# Data to use
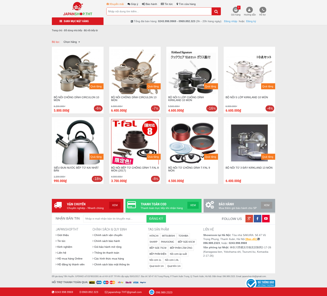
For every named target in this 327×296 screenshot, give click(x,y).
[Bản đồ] (251, 239)
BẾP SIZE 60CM (186, 242)
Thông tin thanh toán (106, 252)
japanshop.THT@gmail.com (125, 292)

# Task directions
Recast the items above as a two-column CSV with the headers text and answer. Give one row per item, and put each value in a single quoted field with its line breaks turned into spaces. Leave the pictures out.

# Exercise result
text,answer
"For every named target in this 327×296 screenshot, give click(x,y). [Bản đồ]","(251, 239)"
"BẾP SIZE 60CM","(186, 242)"
"Thông tin thanh toán","(106, 252)"
"japanshop.THT@gmail.com","(125, 292)"